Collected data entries
※

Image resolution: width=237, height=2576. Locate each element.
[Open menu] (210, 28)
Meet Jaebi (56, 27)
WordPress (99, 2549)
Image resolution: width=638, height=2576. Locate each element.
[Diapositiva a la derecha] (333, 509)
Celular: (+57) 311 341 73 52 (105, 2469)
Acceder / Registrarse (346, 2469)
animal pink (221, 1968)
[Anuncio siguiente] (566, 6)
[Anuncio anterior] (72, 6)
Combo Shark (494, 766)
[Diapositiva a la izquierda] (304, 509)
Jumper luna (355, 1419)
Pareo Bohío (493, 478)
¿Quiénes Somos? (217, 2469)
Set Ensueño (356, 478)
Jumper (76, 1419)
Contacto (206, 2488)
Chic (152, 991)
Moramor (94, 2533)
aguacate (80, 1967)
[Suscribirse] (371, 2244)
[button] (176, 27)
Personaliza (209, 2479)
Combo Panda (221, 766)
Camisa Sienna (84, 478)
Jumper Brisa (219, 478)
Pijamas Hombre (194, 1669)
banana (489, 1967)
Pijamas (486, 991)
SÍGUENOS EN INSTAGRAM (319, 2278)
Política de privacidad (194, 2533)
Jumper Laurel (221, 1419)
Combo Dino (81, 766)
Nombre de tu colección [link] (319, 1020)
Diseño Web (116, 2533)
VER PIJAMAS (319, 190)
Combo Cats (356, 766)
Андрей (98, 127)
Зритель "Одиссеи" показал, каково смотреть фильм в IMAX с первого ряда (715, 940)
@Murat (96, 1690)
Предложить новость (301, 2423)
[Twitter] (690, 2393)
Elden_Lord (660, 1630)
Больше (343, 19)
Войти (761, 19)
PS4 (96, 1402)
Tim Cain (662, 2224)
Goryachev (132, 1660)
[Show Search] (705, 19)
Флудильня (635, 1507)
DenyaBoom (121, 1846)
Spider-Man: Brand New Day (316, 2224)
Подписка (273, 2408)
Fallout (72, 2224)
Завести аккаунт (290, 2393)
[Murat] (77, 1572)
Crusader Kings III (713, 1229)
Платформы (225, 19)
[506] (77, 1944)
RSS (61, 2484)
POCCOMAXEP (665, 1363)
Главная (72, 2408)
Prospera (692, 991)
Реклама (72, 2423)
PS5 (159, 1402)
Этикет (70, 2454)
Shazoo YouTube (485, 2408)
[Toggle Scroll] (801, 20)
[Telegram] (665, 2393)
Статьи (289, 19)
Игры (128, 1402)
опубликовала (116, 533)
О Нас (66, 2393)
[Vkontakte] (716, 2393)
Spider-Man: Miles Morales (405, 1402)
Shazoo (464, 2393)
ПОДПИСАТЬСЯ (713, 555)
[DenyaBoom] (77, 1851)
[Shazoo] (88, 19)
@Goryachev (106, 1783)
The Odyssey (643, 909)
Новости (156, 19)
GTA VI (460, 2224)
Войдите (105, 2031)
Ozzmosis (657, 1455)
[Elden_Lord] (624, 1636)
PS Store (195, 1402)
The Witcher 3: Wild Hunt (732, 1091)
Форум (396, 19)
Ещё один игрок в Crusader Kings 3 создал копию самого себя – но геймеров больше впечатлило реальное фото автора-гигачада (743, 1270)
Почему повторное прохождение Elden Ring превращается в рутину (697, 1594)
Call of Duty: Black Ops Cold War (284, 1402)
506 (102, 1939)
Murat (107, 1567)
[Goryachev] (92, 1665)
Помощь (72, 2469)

※

Exercise directions: Go to the line with "Завести аккаунт (290, 2393)" in the entries above and repeat every line from there through the line with "опубликовала (116, 533)", exactly and with no other text.

Solution below:
Завести аккаунт (290, 2393)
[Murat] (77, 1572)
Crusader Kings III (713, 1229)
Платформы (225, 19)
[506] (77, 1944)
RSS (61, 2484)
POCCOMAXEP (665, 1363)
Главная (72, 2408)
Prospera (692, 991)
Реклама (72, 2423)
PS5 (159, 1402)
Этикет (70, 2454)
Shazoo YouTube (485, 2408)
[Toggle Scroll] (801, 20)
[Telegram] (665, 2393)
Статьи (289, 19)
Игры (128, 1402)
опубликовала (116, 533)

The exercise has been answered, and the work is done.